Exemplary Dockerfile:

FROM debian:stable-slim as builder
RUN apt-get update                                                       \
    && apt-get install --no-install-recommends -y git build-essential ca-certificates\
    && git clone https://github.com/wolfcw/libfaketime.git /libfaketime  \
    && cd /libfaketime                                                   \
    && make                                                              \
    && make install

FROM python:3.10-slim
COPY --from=builder /usr/local/lib/faketime/libfaketimeMT.so.1 /faketimeMT.so

ENV LD_PRELOAD=/faketimeMT.so
ENV FAKETIME="@2021-01-01 00:00:00"
ENV FAKETIME_DONT_RESET=1
ENV FAKETIME_DONT_FAKE_MONOTONIC=1 # <- without this it does not work

COPY test.py test.py
CMD ["python", "test.py"]

This was an issue I struggled with, so I wanted to document it so that others can find the solution.
Maybe its worth noting that FAKETIME_DONT_FAKE_MONOTONIC is not only needed for Java

@wolfcw
Copy link
Owner

wolfcw commented May 5, 2022

Thanks for reporting and posting a workaround!

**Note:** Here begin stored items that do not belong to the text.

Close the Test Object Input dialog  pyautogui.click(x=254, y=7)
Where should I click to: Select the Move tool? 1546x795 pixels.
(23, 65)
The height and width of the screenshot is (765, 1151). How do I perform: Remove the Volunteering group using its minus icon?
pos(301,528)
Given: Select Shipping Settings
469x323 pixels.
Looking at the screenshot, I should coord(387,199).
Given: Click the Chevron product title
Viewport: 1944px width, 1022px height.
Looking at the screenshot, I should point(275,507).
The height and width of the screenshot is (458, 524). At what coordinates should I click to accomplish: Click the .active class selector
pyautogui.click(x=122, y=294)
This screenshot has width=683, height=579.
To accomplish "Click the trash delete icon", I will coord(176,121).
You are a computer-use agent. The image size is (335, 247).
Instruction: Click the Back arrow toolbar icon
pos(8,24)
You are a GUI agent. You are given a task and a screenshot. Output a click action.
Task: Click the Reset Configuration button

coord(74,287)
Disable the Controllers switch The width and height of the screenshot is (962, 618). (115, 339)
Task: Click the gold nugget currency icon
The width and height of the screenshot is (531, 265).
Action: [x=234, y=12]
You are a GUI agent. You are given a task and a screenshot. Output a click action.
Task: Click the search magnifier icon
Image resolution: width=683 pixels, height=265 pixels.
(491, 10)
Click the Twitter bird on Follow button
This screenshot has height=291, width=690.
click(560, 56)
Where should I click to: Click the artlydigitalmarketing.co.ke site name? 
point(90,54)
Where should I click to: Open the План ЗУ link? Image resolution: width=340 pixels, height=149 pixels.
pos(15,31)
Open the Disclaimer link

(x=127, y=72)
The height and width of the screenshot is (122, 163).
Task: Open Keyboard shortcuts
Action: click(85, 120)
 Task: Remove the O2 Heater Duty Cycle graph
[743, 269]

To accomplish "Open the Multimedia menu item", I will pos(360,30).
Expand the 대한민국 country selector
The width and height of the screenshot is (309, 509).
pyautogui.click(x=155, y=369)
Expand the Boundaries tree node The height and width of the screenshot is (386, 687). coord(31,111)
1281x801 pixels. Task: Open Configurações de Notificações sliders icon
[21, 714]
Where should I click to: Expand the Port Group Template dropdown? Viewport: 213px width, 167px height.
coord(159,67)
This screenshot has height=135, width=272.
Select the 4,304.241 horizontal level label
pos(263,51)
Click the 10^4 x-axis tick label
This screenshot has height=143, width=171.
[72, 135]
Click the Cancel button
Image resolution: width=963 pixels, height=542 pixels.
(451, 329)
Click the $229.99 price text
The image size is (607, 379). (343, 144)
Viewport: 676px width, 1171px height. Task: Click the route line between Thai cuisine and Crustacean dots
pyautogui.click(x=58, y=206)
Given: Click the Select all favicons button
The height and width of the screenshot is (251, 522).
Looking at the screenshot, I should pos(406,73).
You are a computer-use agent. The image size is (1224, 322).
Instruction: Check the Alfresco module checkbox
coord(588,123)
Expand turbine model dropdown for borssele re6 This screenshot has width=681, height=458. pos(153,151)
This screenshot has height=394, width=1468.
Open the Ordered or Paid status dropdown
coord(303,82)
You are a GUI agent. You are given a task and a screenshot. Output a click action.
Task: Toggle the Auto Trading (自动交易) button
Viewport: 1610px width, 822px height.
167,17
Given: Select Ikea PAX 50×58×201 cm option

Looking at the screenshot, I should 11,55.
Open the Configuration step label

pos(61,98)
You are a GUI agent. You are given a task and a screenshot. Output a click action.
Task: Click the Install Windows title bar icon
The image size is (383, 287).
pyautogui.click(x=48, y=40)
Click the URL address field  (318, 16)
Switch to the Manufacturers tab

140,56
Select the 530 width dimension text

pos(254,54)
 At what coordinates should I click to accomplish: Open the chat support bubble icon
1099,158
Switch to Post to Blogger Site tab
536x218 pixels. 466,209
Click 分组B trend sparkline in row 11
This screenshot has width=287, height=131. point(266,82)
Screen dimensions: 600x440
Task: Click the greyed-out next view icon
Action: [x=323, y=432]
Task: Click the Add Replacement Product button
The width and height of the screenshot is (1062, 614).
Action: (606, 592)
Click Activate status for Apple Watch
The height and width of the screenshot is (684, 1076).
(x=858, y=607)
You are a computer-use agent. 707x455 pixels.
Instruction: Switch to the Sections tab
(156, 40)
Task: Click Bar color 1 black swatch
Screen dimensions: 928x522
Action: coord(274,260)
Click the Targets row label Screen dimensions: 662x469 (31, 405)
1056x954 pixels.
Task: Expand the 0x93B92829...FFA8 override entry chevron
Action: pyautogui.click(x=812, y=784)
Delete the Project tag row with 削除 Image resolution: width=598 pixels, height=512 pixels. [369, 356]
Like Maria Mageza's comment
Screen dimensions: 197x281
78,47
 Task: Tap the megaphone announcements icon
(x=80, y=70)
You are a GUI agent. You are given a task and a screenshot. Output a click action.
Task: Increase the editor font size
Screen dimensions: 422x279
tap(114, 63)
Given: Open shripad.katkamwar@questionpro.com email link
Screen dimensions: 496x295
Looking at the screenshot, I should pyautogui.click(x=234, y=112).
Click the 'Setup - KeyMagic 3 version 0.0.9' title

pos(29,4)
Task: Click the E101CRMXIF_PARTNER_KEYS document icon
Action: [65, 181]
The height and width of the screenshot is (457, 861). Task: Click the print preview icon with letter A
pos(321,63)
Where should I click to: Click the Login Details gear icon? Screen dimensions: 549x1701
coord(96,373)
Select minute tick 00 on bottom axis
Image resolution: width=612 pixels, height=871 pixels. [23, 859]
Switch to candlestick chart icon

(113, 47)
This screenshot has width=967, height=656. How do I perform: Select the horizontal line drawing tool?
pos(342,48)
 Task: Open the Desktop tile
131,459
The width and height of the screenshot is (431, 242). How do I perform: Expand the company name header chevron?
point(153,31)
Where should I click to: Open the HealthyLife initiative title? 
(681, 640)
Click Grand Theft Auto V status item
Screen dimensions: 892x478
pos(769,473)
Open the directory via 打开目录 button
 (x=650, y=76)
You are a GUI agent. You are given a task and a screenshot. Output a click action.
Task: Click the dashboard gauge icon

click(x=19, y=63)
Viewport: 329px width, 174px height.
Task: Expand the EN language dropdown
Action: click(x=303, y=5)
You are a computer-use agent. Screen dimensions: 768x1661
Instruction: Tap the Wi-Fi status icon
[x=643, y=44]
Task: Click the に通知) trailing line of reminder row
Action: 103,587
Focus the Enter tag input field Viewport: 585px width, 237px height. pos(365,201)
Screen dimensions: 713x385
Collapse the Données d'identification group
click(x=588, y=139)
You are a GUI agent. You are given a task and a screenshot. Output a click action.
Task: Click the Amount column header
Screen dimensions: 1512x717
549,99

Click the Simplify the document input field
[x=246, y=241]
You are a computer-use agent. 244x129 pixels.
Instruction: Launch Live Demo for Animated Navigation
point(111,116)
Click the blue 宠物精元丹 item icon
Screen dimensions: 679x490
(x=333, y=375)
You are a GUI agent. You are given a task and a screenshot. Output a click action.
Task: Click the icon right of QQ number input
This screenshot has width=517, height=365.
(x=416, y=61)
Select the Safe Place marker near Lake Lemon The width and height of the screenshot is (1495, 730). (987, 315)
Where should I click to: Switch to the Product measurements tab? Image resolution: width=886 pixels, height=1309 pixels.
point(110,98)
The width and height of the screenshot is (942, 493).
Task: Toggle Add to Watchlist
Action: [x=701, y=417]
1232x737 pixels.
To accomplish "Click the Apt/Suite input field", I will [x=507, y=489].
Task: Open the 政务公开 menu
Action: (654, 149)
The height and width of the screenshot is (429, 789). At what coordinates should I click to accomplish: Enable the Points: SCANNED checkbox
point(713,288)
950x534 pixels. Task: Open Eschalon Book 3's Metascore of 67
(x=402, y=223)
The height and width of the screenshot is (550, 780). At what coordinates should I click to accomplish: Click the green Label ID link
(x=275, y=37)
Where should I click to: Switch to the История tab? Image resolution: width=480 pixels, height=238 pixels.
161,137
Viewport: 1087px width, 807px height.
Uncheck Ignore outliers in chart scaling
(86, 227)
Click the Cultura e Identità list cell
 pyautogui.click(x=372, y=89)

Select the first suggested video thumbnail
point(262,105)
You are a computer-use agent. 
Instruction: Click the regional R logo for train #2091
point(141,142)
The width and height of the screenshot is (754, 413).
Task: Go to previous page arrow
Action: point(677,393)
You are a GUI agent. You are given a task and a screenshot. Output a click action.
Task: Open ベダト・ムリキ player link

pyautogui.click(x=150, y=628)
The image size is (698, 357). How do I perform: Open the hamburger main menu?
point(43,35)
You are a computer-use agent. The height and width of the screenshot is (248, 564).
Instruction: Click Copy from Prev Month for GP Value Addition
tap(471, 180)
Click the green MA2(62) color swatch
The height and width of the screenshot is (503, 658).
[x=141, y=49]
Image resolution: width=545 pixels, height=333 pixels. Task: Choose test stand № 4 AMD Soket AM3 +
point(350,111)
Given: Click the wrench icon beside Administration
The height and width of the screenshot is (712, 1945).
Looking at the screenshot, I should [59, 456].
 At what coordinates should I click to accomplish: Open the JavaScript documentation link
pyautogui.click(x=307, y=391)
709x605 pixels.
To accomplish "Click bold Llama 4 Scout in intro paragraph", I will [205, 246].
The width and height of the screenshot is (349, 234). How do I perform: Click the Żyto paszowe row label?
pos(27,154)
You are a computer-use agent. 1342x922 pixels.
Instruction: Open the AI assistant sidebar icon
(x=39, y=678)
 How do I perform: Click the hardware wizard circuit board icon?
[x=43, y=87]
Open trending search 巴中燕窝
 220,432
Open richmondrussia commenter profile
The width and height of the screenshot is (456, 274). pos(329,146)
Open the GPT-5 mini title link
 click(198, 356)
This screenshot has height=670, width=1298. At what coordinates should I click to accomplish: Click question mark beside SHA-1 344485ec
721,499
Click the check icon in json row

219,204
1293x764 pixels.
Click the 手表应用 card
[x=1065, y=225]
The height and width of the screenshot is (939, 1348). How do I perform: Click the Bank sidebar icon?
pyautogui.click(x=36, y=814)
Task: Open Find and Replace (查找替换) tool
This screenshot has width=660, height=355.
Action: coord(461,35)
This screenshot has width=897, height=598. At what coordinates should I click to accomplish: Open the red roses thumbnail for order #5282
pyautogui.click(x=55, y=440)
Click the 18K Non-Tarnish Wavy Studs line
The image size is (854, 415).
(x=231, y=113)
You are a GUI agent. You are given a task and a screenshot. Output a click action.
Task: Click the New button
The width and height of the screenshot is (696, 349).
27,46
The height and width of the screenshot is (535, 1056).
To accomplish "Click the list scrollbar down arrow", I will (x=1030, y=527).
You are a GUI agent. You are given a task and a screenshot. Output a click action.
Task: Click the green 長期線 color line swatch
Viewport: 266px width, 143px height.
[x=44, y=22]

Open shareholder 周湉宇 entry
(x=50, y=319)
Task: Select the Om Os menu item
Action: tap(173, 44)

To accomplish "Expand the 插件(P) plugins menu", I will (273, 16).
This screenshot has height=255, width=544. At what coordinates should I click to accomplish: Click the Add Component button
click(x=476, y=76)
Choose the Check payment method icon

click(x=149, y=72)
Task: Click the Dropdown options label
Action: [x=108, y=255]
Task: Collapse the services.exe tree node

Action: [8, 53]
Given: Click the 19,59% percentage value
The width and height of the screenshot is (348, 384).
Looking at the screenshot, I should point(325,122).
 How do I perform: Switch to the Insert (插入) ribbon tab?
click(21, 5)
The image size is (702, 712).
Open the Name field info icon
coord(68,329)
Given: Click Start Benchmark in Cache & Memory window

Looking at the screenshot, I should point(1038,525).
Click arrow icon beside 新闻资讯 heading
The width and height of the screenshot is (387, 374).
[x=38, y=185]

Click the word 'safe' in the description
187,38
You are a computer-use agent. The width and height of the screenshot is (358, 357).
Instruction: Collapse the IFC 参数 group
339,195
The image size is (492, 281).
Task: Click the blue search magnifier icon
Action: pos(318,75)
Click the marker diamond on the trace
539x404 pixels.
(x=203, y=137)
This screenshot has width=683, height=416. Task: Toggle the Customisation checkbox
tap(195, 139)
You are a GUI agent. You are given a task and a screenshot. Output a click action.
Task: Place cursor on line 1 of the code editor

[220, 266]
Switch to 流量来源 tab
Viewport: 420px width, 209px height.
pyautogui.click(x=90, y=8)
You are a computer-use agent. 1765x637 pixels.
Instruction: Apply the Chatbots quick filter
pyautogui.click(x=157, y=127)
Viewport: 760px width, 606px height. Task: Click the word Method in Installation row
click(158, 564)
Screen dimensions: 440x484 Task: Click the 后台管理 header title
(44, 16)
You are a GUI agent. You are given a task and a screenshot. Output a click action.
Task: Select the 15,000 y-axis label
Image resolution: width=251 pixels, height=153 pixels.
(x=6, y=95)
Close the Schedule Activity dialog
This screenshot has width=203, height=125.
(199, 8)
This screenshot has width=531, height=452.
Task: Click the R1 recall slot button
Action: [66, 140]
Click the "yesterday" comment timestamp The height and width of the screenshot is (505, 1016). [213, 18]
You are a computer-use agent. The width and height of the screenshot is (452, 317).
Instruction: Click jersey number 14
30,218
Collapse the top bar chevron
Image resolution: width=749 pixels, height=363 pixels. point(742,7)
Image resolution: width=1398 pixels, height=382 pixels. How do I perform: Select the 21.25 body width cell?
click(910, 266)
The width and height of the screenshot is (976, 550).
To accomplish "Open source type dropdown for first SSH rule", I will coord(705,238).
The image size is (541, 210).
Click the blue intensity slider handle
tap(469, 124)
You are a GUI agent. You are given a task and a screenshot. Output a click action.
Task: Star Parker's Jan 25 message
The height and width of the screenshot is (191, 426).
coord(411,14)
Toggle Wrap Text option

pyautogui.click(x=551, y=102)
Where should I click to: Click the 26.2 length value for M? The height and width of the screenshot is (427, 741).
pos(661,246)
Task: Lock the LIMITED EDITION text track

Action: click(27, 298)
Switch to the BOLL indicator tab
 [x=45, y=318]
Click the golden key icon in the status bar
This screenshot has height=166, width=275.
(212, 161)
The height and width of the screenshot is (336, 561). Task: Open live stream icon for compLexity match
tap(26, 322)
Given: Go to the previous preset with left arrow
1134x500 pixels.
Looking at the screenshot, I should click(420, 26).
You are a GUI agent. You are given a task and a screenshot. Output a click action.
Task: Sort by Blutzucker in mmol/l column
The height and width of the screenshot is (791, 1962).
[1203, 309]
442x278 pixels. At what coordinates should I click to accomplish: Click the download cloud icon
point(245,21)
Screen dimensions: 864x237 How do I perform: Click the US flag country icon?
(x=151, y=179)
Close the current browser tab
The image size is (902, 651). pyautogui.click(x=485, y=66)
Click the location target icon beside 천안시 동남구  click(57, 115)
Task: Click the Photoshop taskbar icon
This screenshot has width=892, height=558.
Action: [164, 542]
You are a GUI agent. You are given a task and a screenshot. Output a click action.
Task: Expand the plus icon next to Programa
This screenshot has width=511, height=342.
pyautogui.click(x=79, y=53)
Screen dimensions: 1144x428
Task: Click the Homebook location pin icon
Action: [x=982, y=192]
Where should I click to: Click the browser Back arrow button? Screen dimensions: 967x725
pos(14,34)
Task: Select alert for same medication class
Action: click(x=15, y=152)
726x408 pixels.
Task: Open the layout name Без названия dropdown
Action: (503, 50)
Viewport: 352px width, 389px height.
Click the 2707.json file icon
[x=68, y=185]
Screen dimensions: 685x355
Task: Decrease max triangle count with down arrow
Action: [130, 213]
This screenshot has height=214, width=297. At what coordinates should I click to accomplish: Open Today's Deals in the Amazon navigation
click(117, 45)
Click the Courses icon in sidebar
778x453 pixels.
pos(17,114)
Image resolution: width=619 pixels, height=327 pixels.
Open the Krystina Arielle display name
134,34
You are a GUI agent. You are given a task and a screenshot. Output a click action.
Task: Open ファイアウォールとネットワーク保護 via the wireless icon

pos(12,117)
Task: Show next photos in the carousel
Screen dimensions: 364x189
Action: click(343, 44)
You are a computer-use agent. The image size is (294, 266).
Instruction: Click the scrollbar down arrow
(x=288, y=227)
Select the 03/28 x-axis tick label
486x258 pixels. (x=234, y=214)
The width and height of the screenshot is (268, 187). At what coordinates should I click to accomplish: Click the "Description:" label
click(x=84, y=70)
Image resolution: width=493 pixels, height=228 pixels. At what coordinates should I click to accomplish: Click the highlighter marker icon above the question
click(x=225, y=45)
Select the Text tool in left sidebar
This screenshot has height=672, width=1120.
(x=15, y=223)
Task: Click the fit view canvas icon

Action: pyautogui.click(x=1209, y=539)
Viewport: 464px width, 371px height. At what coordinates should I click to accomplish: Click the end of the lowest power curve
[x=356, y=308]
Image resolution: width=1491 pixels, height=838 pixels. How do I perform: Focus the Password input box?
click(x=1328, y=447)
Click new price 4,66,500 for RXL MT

Since you clone the repository and compile, have you checked whether "make test" also hangs in the container? If so, compiling with FORCE_MONOTONIC_FIX enabled in the Makefile might help.

@amurzeau
Copy link

amurzeau commented May 9, 2022

I also get this with just:

from threading import Event

event = Event()
print("Waiting")
event.wait(1.0)
print("Done")

I get this, hanging after "waiting":

doc@debian64:~/test$ cat test_sem_clockwait.py
from threading import Event, Lock

event = Event()
print("Waiting")
event.wait(1.0)
print("Done")

doc@debian64:~/test$ time python3 test_sem_clockwait.py
Waiting
Done

real    0m1,042s
user    0m0,030s
sys     0m0,011s
doc@debian64:~/test$ faketime -f '@2021-01-01 00:00:00' python3 test_sem_clockwait.py
Waiting

gdb stacktrace:

(gdb) bt
__futex_abstimed_wait_common64 (futex_word=futex_word@entry=0x55e1d61fbb20, expected=expected@entry=0, clockid=clockid@entry=1, abstime=abstime@entry=0x7fffd671d8b0, private=<optimized out>, cancel=cancel@entry=true) at ../sysdeps/nptl/futex-internal.c:87
87      ../sysdeps/nptl/futex-internal.c: Aucun fichier ou dossier de ce type.
(gdb) bt
#0  __futex_abstimed_wait_common64 (futex_word=futex_word@entry=0x555555b3b370, expected=expected@entry=0, clockid=clockid@entry=1,
    abstime=abstime@entry=0x7fffffffdfb0, private=<optimized out>, cancel=cancel@entry=true) at ../sysdeps/nptl/futex-internal.c:87
#1  0x00007ffff7dfa15b in __GI___futex_abstimed_wait_cancelable64 (futex_word=futex_word@entry=0x555555b3b370, expected=expected@entry=0, clockid=clockid@entry=1,
    abstime=abstime@entry=0x7fffffffdfb0, private=<optimized out>) at ../sysdeps/nptl/futex-internal.c:123
#2  0x00007ffff7df6740 in do_futex_wait (sem=sem@entry=0x555555b3b370, clockid=clockid@entry=1, abstime=abstime@entry=0x7fffffffdfb0) at sem_waitcommon.c:112
#3  0x00007ffff7df67ee in __new_sem_wait_slow64 (sem=0x555555b3b370, clockid=1, abstime=0x7fffffffdfb0) at sem_waitcommon.c:184
#4  0x00007ffff7df685d in __sem_clockwait (sem=sem@entry=0x555555b3b370, clockid=clockid@entry=1, abstime=abstime@entry=0x7fffffffdfb0) at sem_clockwait.c:46
#5  0x000055555569f187 in PyThread_acquire_lock_timed (lock=0x555555b3b370, microseconds=1000000, intr_flag=1) at ../Python/thread_pthread.h:488

See https://sources.debian.org/src/python3.10/3.10.4-3/Python/thread_pthread.h/#L488

I'm using libfaketime v0.9.10 and python 3.10.4 on Debian sid.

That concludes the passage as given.